AvantGo for BlackBerry (beta)
AvantGo has been around for quite some time, dating back to early Palm PDA handhelds when it was nothing but an off-line Web browser. Today it has a lot more features, with a robust selection of thousands of custom "channels" to choose from. It's a nifty way to browse the Web on the go, despite some intrusive ad placement.
Available on all major smartphone platforms, AvantGo comes in versions for Palm OS, Windows Mobile, Symbian UIQ, and Symbian S60. For this review I decided to give the new beta AvantGo for BlackBerry client a whirl. I tested it on a Sprint BlackBerry 8703e, arguably the best of the older-school BlackBerry devices. It has a 320- by 240-pixel screen and high-speed EV-DO data access, making it perfect to test out AvantGo's custom browsing features. Unfortunately, the "high speed" part never really came into play.
What makes AvantGo unique is its ability to download big gulps of content and then read it even in places when you don't have a cell-phone signal such as airplanes, subways, or department-store basements. Once you have a signal again, click the Synchronization button and AvantGo will go grab a batch of new stories from your channel list.
To download the beta, head over to m.avantgo.com from your BlackBerry's browser. Be warned, though: The installation process is a bit irritating, as it includes an application install and a multiple-question survey that won't let you skip any answers. These surveys aren't fun on a desktop browser to begin with, so imagine the joy you'll experience choosing boxes and entering answers on your BlackBerry. Fortunately, there aren't that many questions to field.
After you complete the sign-up process, start AvantGo by choosing its icon from the BlackBerry's main menu. AvantGo starts you off with six channels. When I clicked on "The New York Times" and "Latest News," I saw a list of seven stories that included the title, author, and a three- or four-line deck describing each one. I could then click on each one and read the entire story. Other options included "Business News" and "Technology News," but that was it for the choices. The Reuters channel had a lot more content to choose from, and it also lets you add additional sections from within the channel. Later I found you could do the same thing with the New York Times channel, but you had to accomplish this via the Browse Channels feature (see below).
I was less than pleased with the huge ads plastered throughout the application, such as on the channel-selection screen, on many of the channel screens, and in the stories themselves. They're much larger than the ads on most mobile WAP pages.

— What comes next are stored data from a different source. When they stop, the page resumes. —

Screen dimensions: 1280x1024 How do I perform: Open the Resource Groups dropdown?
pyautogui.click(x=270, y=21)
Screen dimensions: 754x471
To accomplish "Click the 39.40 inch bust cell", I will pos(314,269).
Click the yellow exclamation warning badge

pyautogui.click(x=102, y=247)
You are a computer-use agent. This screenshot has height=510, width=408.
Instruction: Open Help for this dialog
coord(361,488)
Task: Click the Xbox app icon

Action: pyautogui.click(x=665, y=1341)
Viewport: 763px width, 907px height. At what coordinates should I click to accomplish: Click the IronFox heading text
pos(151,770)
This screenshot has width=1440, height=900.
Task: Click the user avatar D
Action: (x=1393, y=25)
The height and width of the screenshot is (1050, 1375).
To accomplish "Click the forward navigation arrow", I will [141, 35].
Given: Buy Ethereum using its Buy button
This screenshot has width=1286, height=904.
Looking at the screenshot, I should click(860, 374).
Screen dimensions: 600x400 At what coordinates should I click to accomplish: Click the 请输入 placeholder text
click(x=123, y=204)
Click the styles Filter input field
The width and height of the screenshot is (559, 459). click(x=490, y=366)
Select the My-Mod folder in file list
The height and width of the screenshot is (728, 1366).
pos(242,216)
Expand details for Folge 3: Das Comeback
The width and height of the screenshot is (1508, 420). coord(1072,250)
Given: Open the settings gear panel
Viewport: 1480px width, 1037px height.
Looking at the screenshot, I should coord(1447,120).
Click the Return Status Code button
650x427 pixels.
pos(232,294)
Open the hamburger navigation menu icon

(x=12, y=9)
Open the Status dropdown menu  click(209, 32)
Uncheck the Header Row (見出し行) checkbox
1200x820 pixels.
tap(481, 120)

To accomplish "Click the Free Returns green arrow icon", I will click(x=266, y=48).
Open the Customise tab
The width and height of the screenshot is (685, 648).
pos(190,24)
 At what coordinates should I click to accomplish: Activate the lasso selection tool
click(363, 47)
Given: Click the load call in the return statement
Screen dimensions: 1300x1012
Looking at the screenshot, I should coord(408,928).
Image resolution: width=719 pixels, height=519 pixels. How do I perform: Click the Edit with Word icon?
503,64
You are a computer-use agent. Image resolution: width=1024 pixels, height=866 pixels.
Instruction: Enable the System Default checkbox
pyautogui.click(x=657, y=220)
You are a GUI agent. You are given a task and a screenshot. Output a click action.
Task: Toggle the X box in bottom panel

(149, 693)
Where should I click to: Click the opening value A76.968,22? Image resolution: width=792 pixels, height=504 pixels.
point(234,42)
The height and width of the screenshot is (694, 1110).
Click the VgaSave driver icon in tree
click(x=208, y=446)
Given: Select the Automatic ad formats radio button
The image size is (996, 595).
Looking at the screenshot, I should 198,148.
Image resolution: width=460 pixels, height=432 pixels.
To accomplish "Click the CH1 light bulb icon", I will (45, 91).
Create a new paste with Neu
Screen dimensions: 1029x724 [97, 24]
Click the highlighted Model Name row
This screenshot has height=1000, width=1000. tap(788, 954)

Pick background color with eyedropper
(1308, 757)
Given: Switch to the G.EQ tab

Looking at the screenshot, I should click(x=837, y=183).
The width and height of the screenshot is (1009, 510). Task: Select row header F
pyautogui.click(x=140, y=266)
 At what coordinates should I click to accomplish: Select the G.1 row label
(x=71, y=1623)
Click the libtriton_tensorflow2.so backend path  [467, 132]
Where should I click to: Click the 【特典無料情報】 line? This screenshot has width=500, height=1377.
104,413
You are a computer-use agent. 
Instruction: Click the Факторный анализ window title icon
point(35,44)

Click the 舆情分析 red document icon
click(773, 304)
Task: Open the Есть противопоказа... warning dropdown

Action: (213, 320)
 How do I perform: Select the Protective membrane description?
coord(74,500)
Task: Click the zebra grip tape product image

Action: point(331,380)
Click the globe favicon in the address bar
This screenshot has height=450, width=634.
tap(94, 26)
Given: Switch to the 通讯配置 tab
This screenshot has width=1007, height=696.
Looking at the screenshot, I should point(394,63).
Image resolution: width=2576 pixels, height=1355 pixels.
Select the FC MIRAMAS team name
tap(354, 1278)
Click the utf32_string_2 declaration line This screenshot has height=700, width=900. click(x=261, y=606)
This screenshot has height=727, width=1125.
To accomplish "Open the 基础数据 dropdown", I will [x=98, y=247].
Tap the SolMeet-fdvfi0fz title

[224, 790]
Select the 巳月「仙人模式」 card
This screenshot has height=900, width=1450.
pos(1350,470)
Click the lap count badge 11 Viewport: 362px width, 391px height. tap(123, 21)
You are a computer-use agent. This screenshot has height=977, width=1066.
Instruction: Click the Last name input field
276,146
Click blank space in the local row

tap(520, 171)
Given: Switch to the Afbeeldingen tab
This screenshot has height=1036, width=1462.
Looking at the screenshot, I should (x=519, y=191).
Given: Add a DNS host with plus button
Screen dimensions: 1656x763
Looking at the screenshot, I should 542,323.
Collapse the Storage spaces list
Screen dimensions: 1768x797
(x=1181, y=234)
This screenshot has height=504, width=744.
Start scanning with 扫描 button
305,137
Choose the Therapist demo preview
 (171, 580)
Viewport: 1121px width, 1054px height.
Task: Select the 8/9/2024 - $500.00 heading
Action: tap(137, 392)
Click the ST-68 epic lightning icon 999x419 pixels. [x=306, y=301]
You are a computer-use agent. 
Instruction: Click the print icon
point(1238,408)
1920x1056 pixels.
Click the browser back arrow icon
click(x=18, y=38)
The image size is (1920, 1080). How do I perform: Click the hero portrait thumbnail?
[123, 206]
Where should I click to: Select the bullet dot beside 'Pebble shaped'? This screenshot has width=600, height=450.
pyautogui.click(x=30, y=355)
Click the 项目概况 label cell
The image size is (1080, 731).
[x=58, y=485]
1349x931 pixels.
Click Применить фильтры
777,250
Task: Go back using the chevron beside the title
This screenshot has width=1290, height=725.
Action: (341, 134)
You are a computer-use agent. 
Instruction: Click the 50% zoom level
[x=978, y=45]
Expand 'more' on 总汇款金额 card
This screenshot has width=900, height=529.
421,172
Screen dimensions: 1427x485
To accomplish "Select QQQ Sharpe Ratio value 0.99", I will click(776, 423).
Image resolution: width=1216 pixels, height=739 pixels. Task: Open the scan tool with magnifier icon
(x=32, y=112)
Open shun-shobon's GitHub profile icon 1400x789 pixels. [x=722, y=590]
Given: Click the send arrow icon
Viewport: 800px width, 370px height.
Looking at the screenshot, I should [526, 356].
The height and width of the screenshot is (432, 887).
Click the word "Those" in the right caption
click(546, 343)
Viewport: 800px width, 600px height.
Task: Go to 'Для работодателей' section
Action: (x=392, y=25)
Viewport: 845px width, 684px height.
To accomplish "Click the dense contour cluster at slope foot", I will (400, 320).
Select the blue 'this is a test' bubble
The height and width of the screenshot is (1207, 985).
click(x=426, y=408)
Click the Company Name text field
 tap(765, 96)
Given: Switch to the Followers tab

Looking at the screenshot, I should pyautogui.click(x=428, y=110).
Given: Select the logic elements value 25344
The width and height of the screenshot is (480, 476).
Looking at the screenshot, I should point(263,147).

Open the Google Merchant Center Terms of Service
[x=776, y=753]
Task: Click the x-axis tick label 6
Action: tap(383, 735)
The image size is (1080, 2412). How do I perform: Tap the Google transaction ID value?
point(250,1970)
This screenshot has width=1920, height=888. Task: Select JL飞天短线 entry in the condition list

To add new channels, you select the Settings tab (which shows a wrench icon) at the top of the screen. This lets you browse AvantGo channels, remove others from your current list, and check out some of AvantGo's recommendations. Browsing is fun, as information is broken up into large categories, each with many choices. I added a large group of new channels, though before I could see them, I had to select Synchronize from the menu. The problem is that this task took a surprisingly long time, about eight minutes—an eternity in the mobile world, especially over EV-DO.
Besides the provided news channels, AvantGo also syncs up with your travel itineraries from airlines and gives you access to travel guides, city guides, and local weather and maps. It also has a mobile RSS reader, a nice plus. You can choose from five color themes, though for some reason you have to perform another full synchronization before you can see the changes.
Much of this sounds like what Handmark offers with Pocket Express. Pocket Express costs money ($6.95 to $9.95 per month), whereas AvantGo is free. But Handmark pulls information together in a neater, more usable format than AvantGo. AvantGo's spotty channel selection also troubled me. The application's Web site advertises thousands of channels to choose from, but that must apply to the other versions, because the BlackBerry version seemed to have only a few hundred.
You can also get much of the same content just by surfing to mobile WAP sites using the BlackBerry's built-in Web browser. Of course, the latter method is not as simple, as you have to learn all the mobile URLs for the sites you want to read, and each one has a different design (just like the real Web). AvantGo condenses all the content and puts it in the same interface. That alone has an undeniable appeal, given the rudimentary (or non-working) state of many of the WAP sites out there.